Your Guy's Friends
Can men and women really be just friends?
So this is a big controversial ‘when Harry met Sally' type of topic, can men and women be friends? Yes, I actually think men and women can be friends. I think that you have to make sure there are boundaries within the friendship and when other people are involved for instance if you are married or if you have a girlfriend you have to make sure that this is as platonic as a friendship can be and you always have to have some sense of boundaries between friendships that are male-female friendships. I do believe that there is great insight to being friends with the opposite sex, you can ask a guy and gal questions and its fun to be able to have a different perspective and its very valuable because women can be very emotional and men can be very analytical and pragmatic and you can ask your male friend different perspectives that really may help you gain perspectives on dating relationships and life.
Should I worry about my guy's female friends?
I think that if your boyfriend or your husband has female friends and you know these female friends and there is good boundaries within those friendships, I think that is a positive thing for him to be able to have confidants and female friends to bounce relationship questions off of, etc. But I think if he's spending more time with his female friends and confiding in them things that he's really not talking to you about, it's a red flag. You always have to make sure that your primary relationship is the priority. You have to make sure he has that on his radar as well.
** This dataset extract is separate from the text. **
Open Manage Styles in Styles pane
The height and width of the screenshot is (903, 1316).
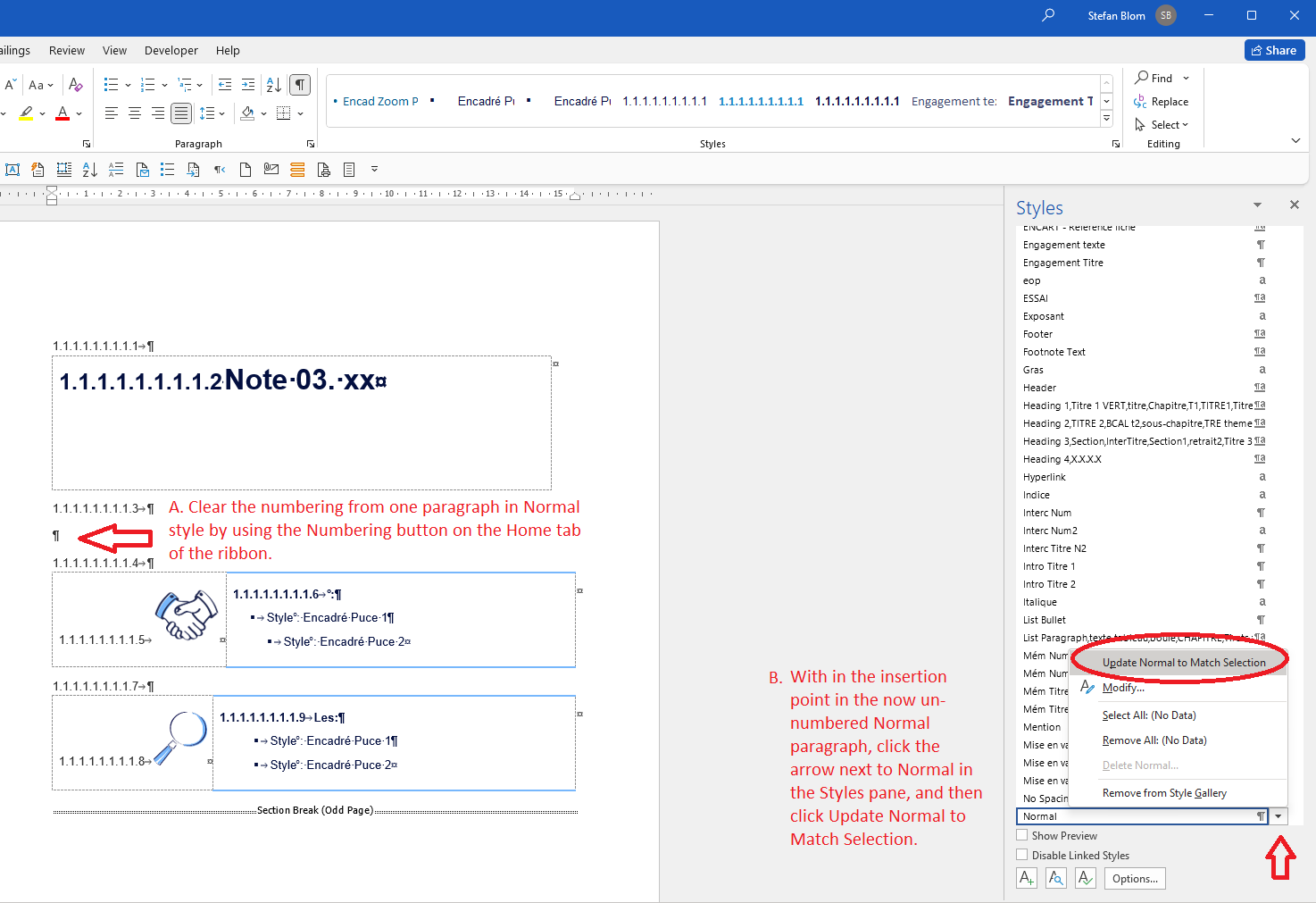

Should I worry if my guy is still friends with his ex?
I actually think that this is another really big topic. Is it healthy to maintain friendships with exes? I think it really depends on the individual and the agreement that you have with your current partner. Do they feel comfortable with this? I think it's kind of sweet in some aspects where you loved this person and you were involved with them for a lot of reasons, and because it didn't work out romantically doesn't mean that this person should be completely dismissed out of your life. I don't know. That's a real personal decision. I see that there's a lot of value in having someone in your life that knew you in an intimate way, but now has grown into a friendship. But you have to really make sure that both parties that are involved in the primary relationship feel comfortable with this friendship and, ultimately, you always have to make a decision based on your primary relationship and that comfort level.
Why is my guy jealous of my male friends?
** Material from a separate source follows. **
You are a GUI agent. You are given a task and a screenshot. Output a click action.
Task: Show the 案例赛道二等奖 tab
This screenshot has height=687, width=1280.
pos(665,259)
I think that if you are in a relationship and you have males friends, you have to make sure that your partner feels secure in your relationship. You have to let him know that he is the number one and that you have boundaries with these male relationships and never choose a friendship over your primary relationship, that's a really really important point is you always make your partner feel like they're the priority. So if he's feeling threatened you need to address that and find out why and make him feel secure so ultimately you can have a relationship with male friends but with boundaries.
Why won't my guy introduce me to his friends?
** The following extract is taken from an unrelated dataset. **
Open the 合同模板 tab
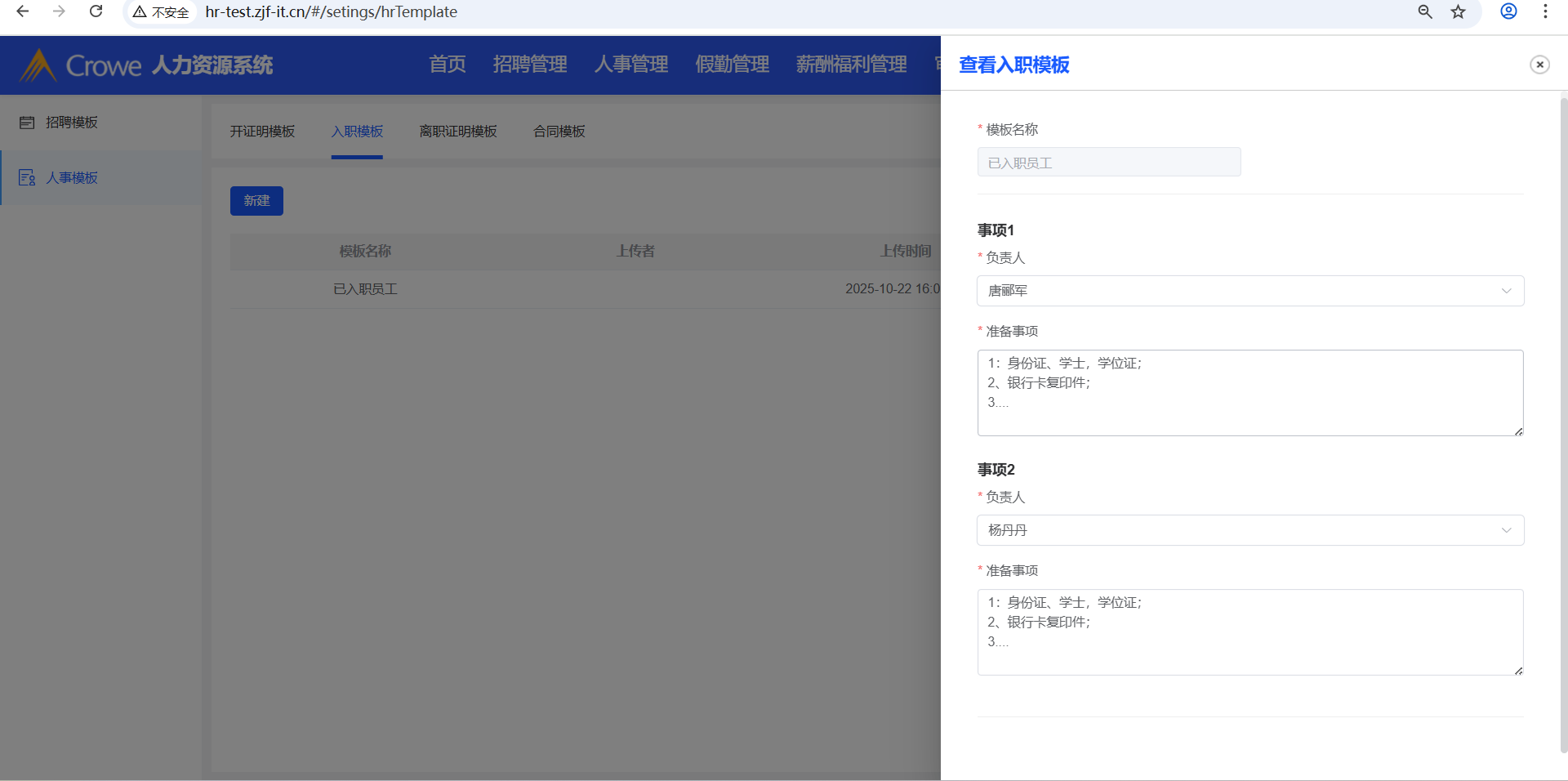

You need to find out why you've never met his friends and if there's something that he's really trying to keep separate that he feels uncomfortable with you meeting his friends. I think you know if you've met his friends and they drop by and you've seen them periodically and ultimately he keeps them sort of as a separate resource, that's fine. But if there's zero contact between you and them that's not necessarily a good thing.
What do guys really do when they are out with their friends?
Well, I think guy time is really important for men. To be able to go out, talk about chicks, talk about sex, talk about work, talk about whatever they want to talk about so they feel free and they're bonding, and it really is something that is their private time, their downtime, and I think is very crucial to your partner feeling fulfilled ... you know ... being able to have that independent guy time. I think it's an incredibly healthy thing. And they may be talking about things that are sort of just random, "banging on the chest" type of male behavior, which I think is just fine and healthy.